Si choyée qu’elle fût dans ces deux intérieurs, il arrivait toujours un moment où la petite Chèbe se sauvait à la fenêtre du palier. C’est encore là qu’elle trouvait sa plus grande distraction, un horizon toujours ouvert, quelque chose comme une vision de l’avenir vers laquelle elle se penchait curieusement et sans frayeur, car les enfants n’ont pas de vertige. Entre les toits d’ardoises inclinés l’un vers l’autre, le grand mur de la fabrique, les cimes des platanes du jardin, les ateliers vitrés lui apparaissaient comme une terre promise, le pays de ses rêves. Cette maison Fromont était pour elle le dernier mot de la richesse.

La place qu’elle tenait dans tout ce coin du Marais, enveloppé à certaines heures de sa fumée et de son train d’usine, l’enthousiasme de Risler, ses récits fabuleux sur la fortune, la bonté, l’habileté de son patron, avaient éveillé cette curiosité d’enfant ; et ce qu’on pouvait voir des bâtiments d’habitation, les stores fins en bois découpé, le perron arrondi devant lequel se rangeaient des meubles de jardin, une grande volière de laiton blanc qui brillait au soleil, traversée de fils dorés, le coupé bleu attelé dans la cour, étaient autant d’objets pour sa constante admiration.

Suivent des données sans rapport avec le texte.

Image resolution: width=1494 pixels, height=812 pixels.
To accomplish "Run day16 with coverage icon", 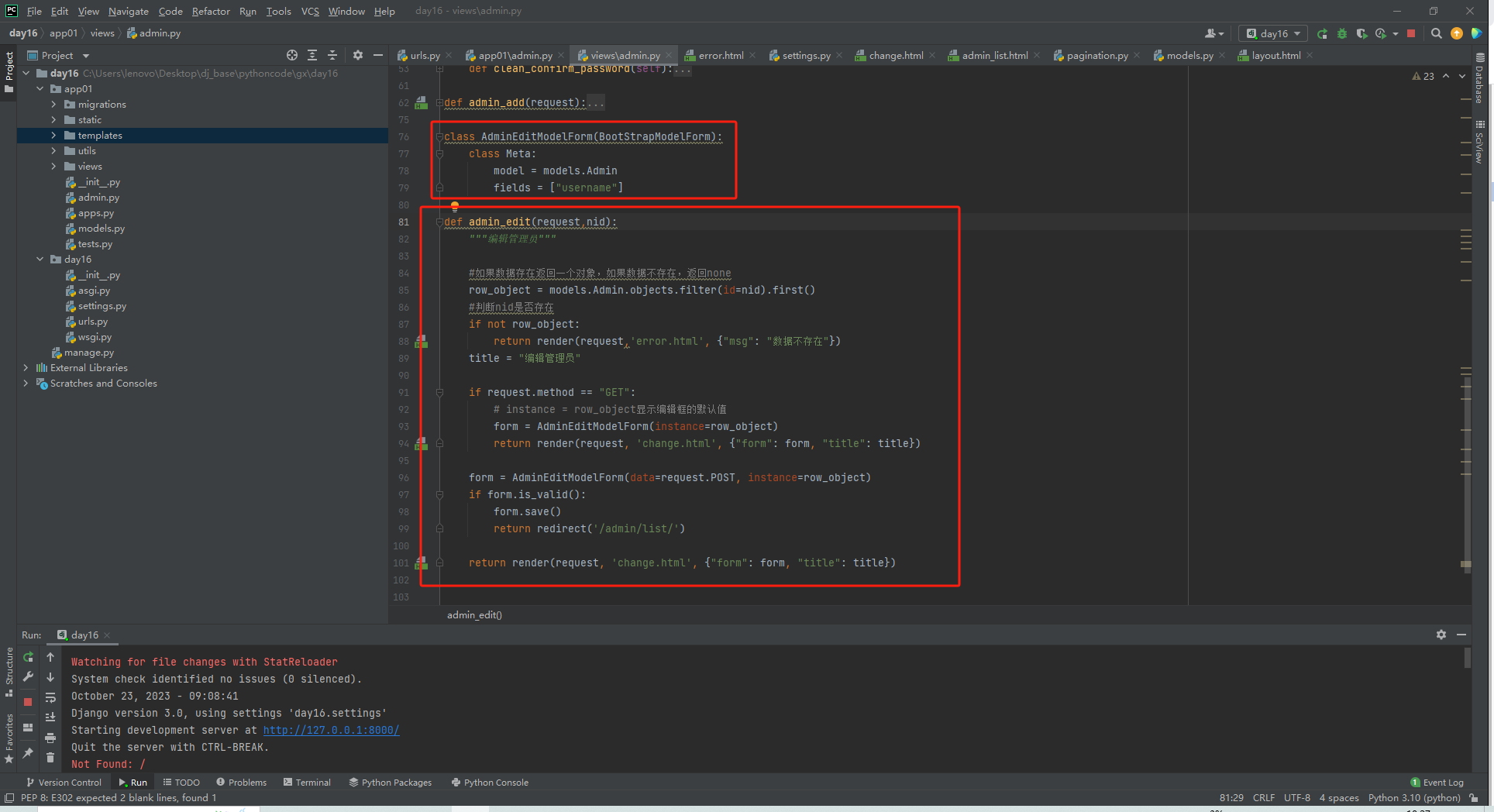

Elle connaissait toutes les habitudes de la maison : l’heure à laquelle on sonnait la cloche, la sortie des ouvriers, les samedis de paye qui tenaient la petite lampe du caissier allumée bien avant dans la soirée, et les longues après-midi du dimanche, les ateliers fermés, la cheminée éteinte, ce grand silence qui rapprochait d’elle les jeux de mademoiselle Claire, courant dans le jardin avec son cousin Georges. Par Risler, elle avait des détails.

– Montre-moi les fenêtres du salon, lui disait-elle… et la chambre de Claire ?…

Risler, enchanté de cette sympathie extraordinaire pour sa chère fabrique, expliquait de là-haut à l’enfant la disposition des bâtiments, lui indiquait les ateliers d’impression, de dorure, de fonçage, la salle de dessin où il travaillait, celle des machines à vapeur d’où montait cette immense cheminée qui noircissait tous les murs environnants de sa fumée active, et ne se doutait certes pas qu’une petite vie cachée sous un toit voisin mêlait ses pensées les plus intimes à son grand halètement de travailleuse infatigable.

Un jour enfin Sidonie pénétra dans ce paradis entrevu. Madame Fromont, à qui Risler parlait souvent de la gentillesse, de l’intelligence de sa petite voisine, le pria de l’amener au bal d’enfants qu’elle préparait pour Noël.